**Assigned task**
Please write out exactly the line containing "The height and" below and every line after it, through the last one, but leave out any pictures.

**Extracted information**

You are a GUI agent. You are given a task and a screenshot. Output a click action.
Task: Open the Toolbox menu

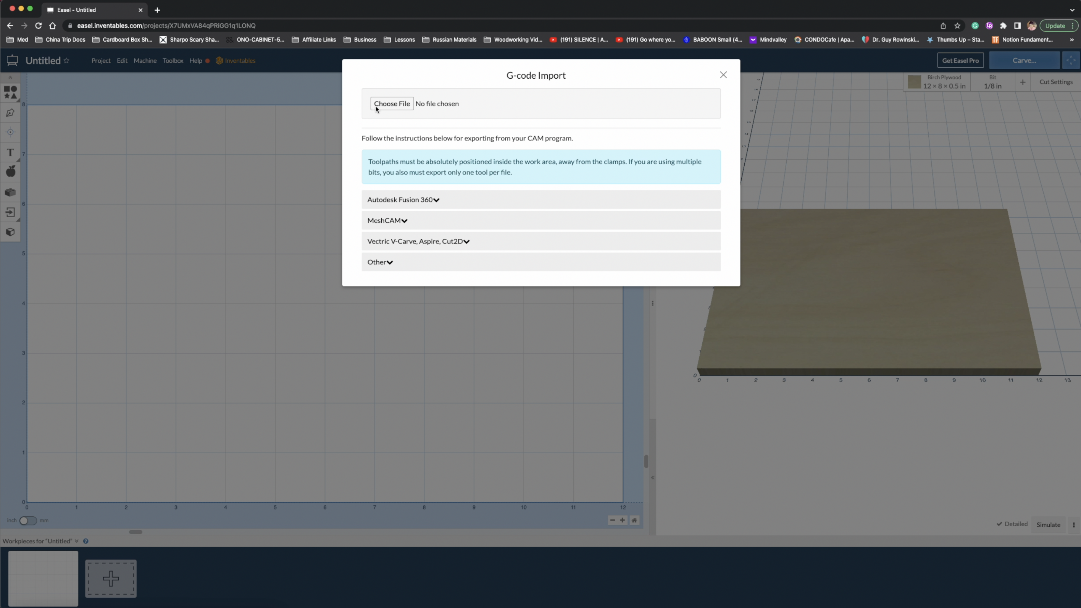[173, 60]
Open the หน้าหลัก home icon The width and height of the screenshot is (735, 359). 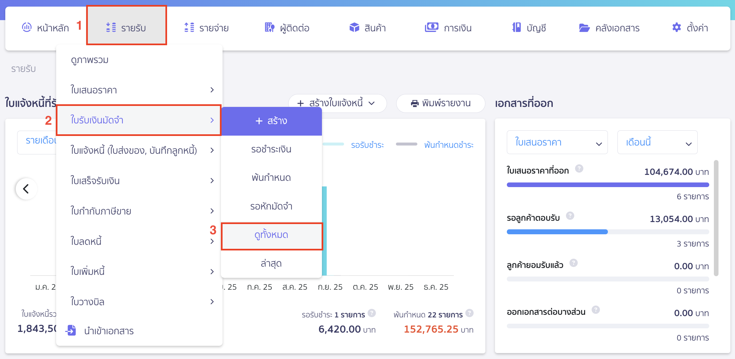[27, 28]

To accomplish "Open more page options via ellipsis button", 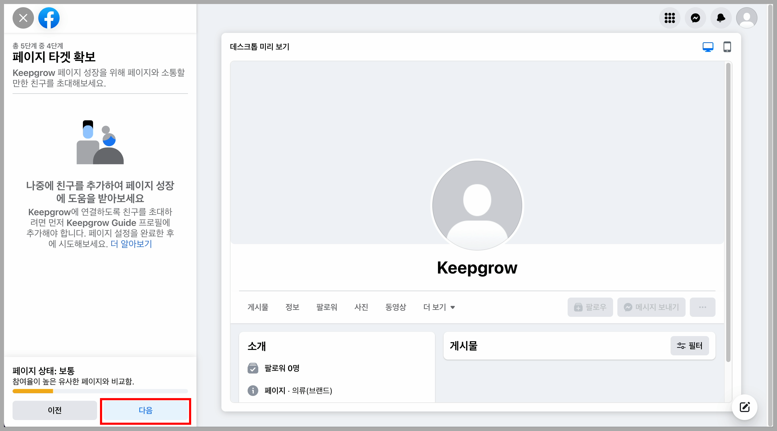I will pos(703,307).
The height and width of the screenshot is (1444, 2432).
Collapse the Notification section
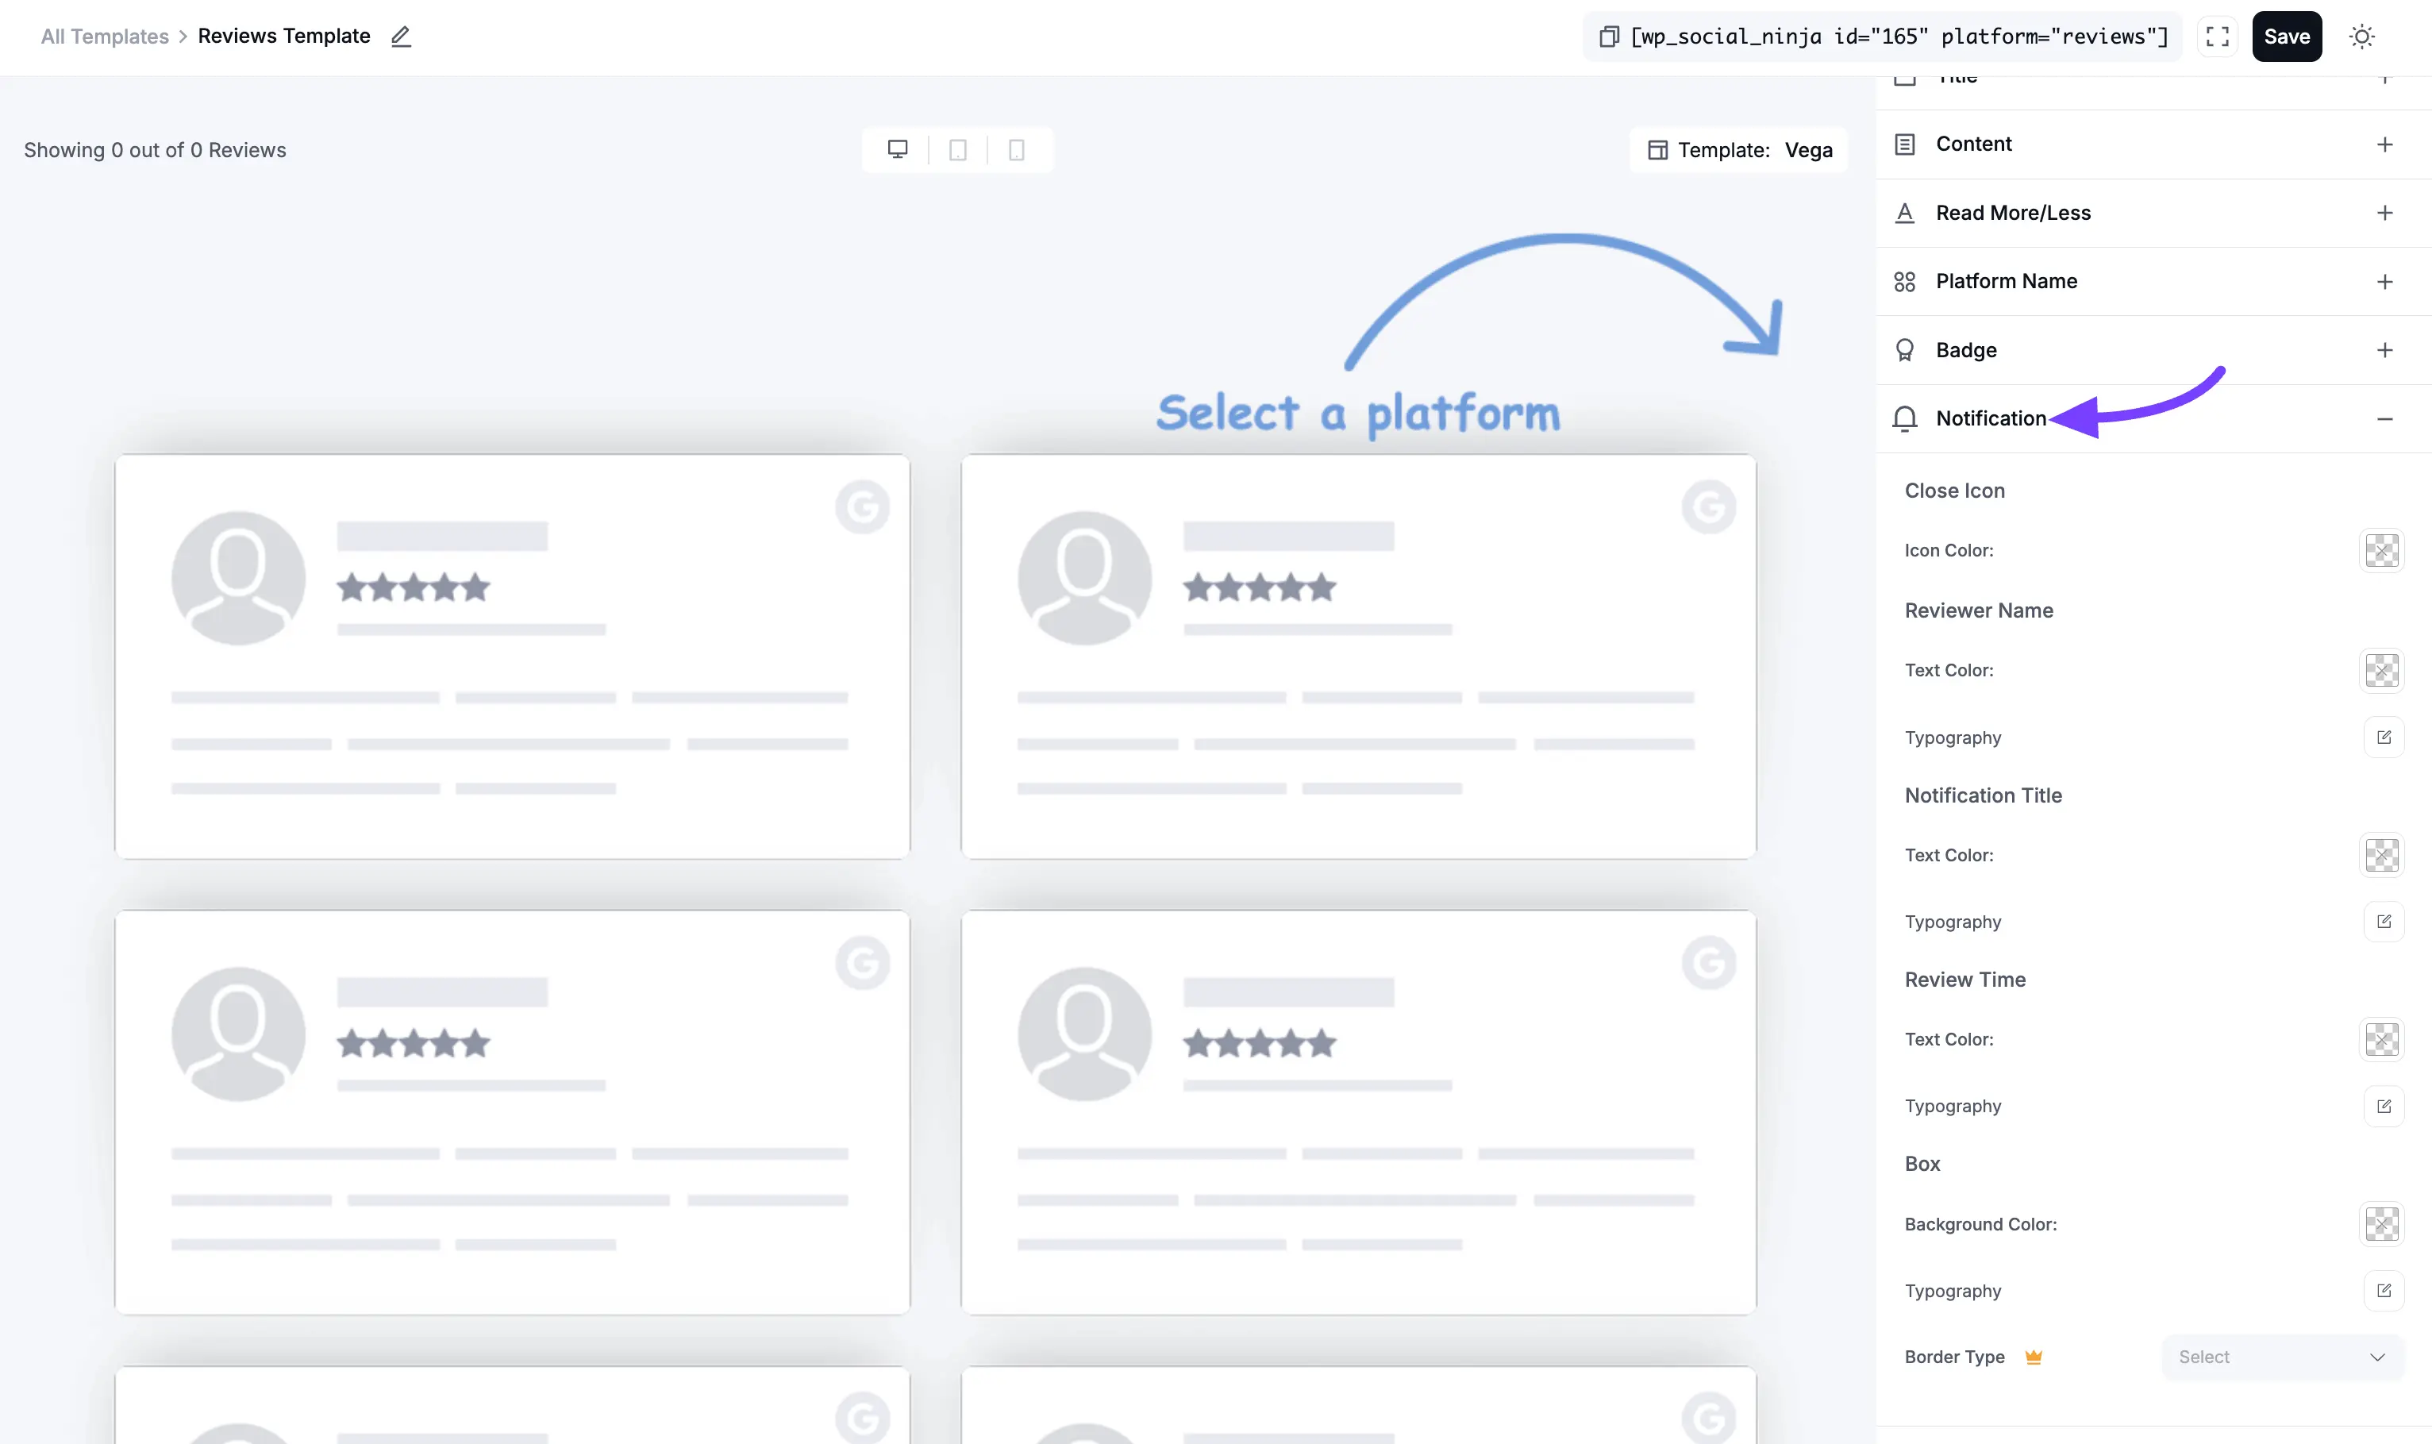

**Task result**
The height and width of the screenshot is (1444, 2432).
Collapse the Notification section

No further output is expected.